Hasilnya, dengan penambahan anggaran ini maka alokasi pupuk mencapai 9,55 juta ton, dan telah resmi melalui surat menteri keuangan no S-297/MK.02.2024.
“Kabar baik ini yang ditunggu-tunggu petani Indonesia karena ini bagian dari tonggak sejarah kembalinya kebutuhan petani yaitu pupuk. Alhamdulillah tadi pagi saya sudah tanda tangan,” ujarnya.
Dengan penambahan ini, Mentan berharap petani dapat mempercepat tanam dan meningkatkan produksi dalam negeri agar ke depan Indonesia mampu mewujudkan swasembada. Mentan juga meminta keterlibatan polisi, TNI dan bupati memperkuat pengawasan agar tidak terjadi penyimpangan.
“Kami titip kios-kios dan distributor agar tidak melakukan kecurangan. Dan bagi yang nakal langsung cabut saja izinnya. Karena itu, mari kita singsingkan lengan dan turun ke lapangan karena ini adalah bagian dari perjuangan kita untuk petani Indonesia,” katanya.
Mentan menambahkan volume pupuk subsidi tahun 2024 meliputi pupuk kimia dan juga organik untuk 9 jenis komoditas seperti padi, jagung, kedelai, cabai, bawang merah, bawang putih, tebu rakyat, kopi dan kakao. Adapun alokasi pupuk mengacu pada rekomendasi Badan Standarisasi Instrumen Pertanian (BSIP) Kementerian Pertanian.
“Saya berharap para Gubernur, Bupati dan Wali Kota segera menyiapkan rancangan alokasi per kabupaten dan kecamatan sesuai data e-RDKK tahun 2024,” katanya.

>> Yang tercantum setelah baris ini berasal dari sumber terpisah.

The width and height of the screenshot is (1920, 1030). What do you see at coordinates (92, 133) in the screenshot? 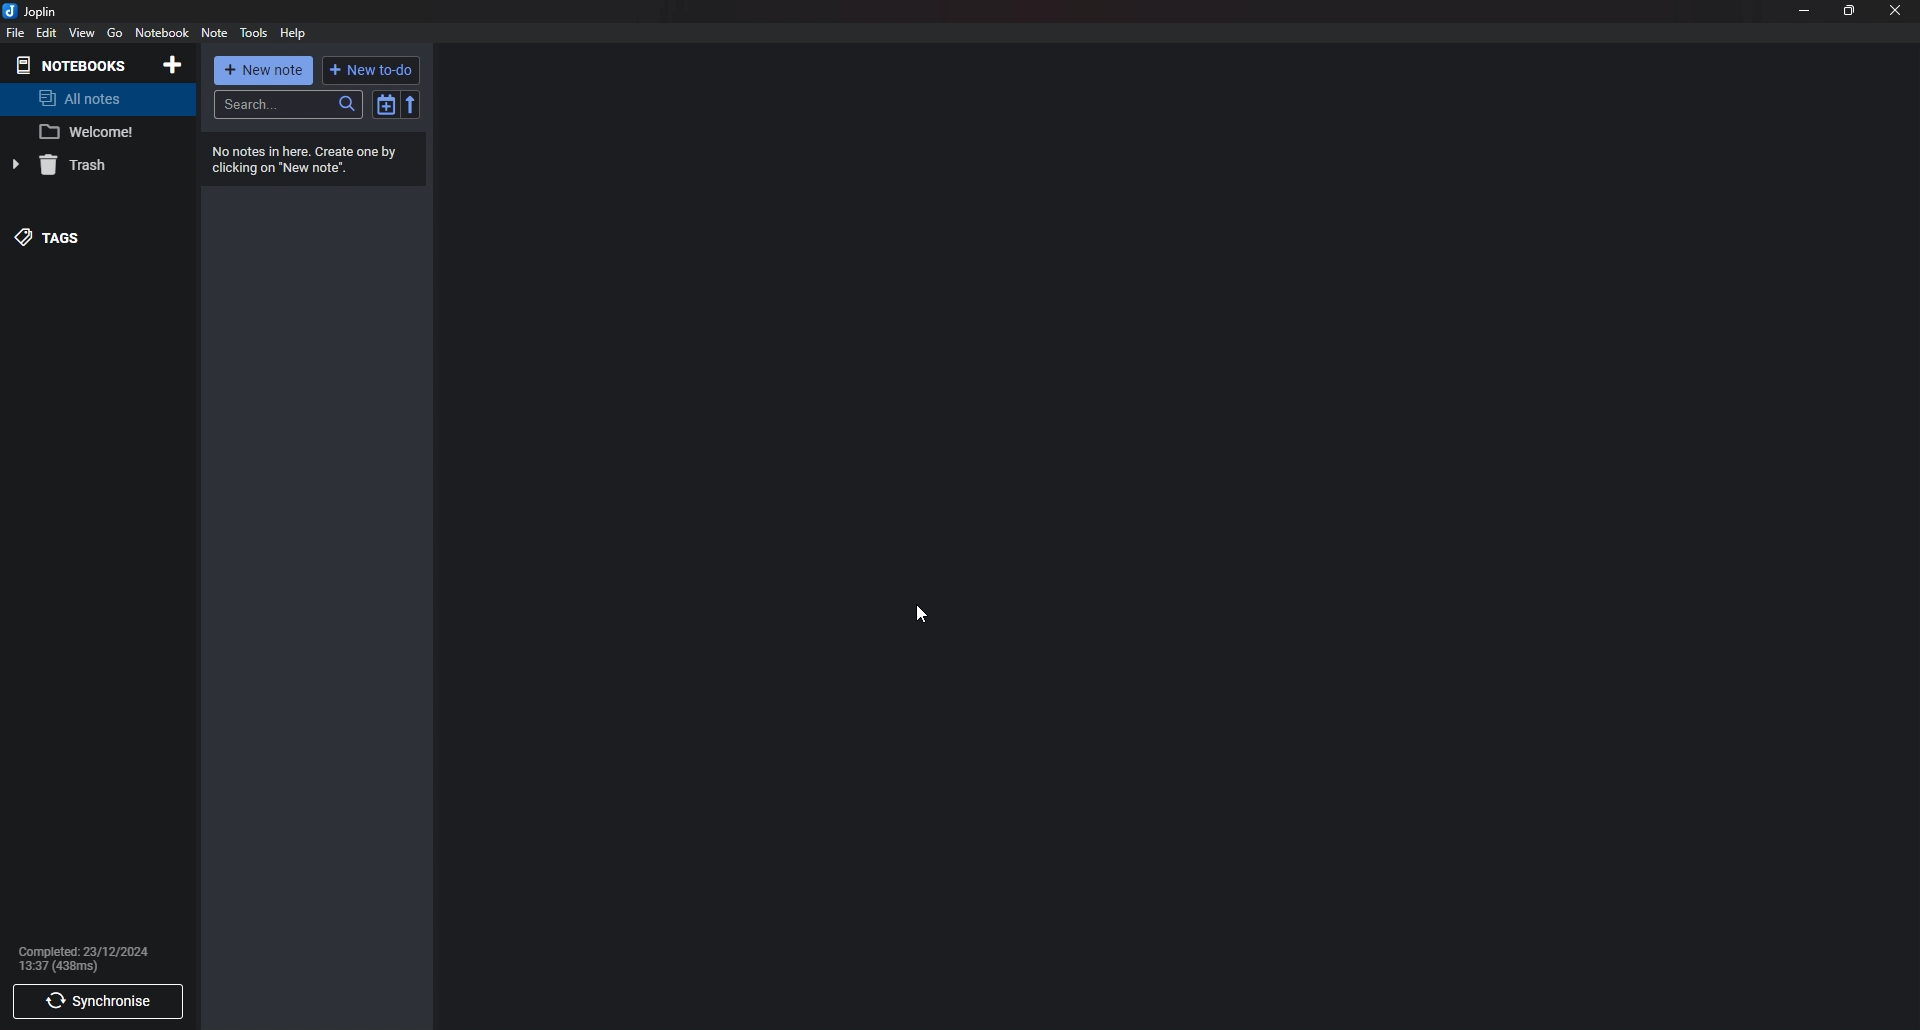
I see `Welcome` at bounding box center [92, 133].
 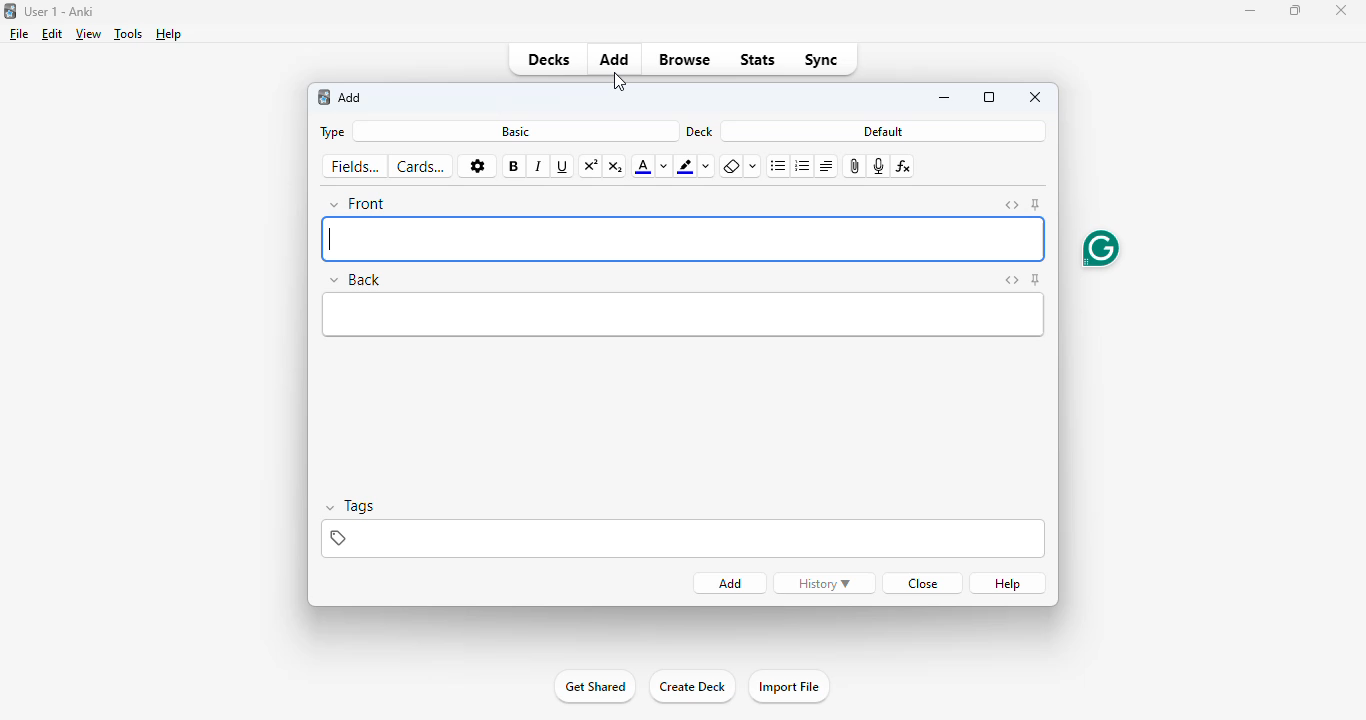 What do you see at coordinates (1036, 205) in the screenshot?
I see `toggle sticky` at bounding box center [1036, 205].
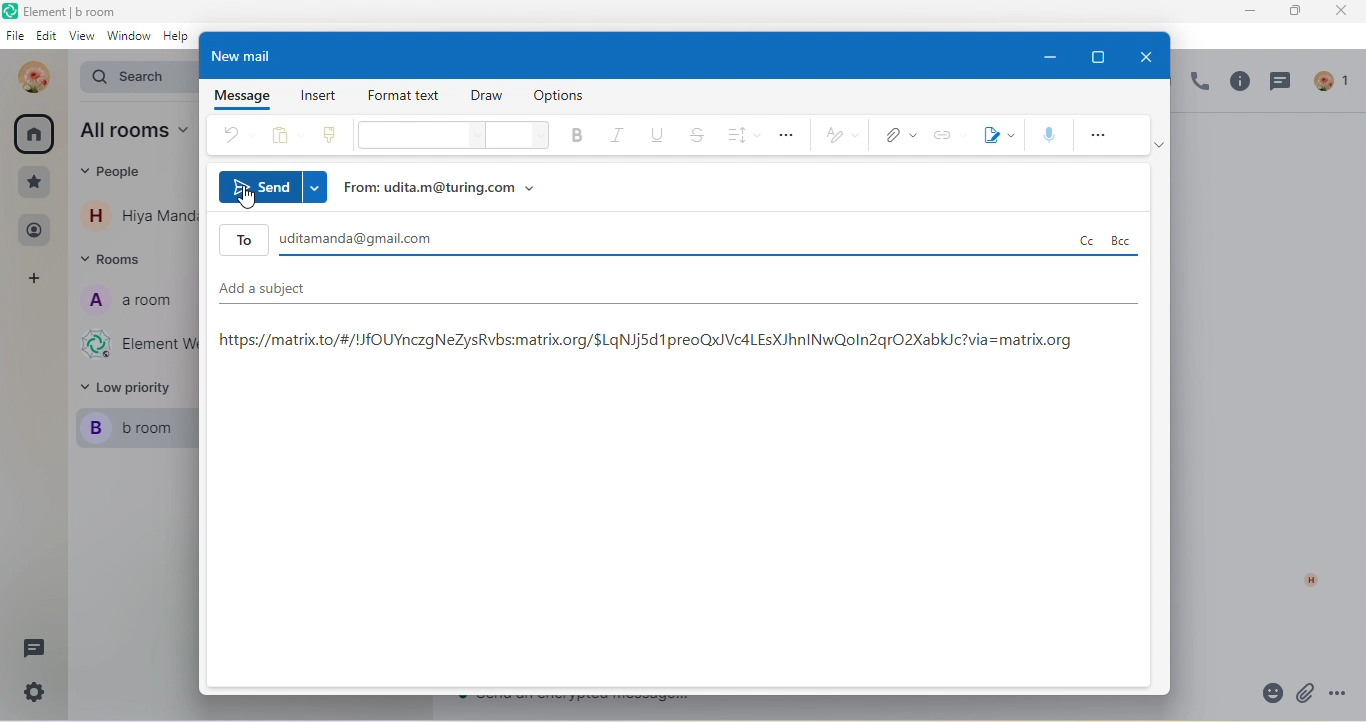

Bupati Mamuju, Sitti Sutinah Suhardi menyampaikan terimakasih atas perjuangan Menteri Pertanian terhadap penambahan alokasi pupuk yang memang menjadi kebutuhan petani selama ini. Di Mamuju, kata Sitti, petani tetap memprioritaskan pertanaman pada padi dan jagung.
Sebagai gambaran, berdasarkan data BPS tahun 2023, luas panen padi di Mamuju mencapai 10.795 hektare. Luasan itu memproduksi padi mencapai 53.084 ton atau jika dikonversi ke beras sebanyak 34.807 ton.
“Selanjutnya kami terus berupaya memanfaatkan irigasi, embung, parit dan pompa untuk memenuhi kebutuhan air bagi lahan persawahan di sejumlah kecamatan. Oleh sebab itu kami sampaikan terimakasih atas berbagai bantuan dan perhatian dari Bapak Menteri terhadap Kabupaten Mamuju,” jelasnya.
Untuk lokasi pompa, di Kabupaten Mamuju tersebar di delapan kecamatan. Di antaranya Kecamatan Tapalang yang memiliki luas lahan 125 hektare dengan kebutuhan pompa sebanyak 8 unit.
Lalu di Kecamatan Kalukku yang memiliki luas lahan 529 hektare dengan kebutuhan pompa sebanyak 50 unit. Selebihnya ada di Kecamatan Tapalang Barat, Papalang, Sampaga, Tommo, Bonehau dan Kecamatan Klumpang. (mmj01/vr29).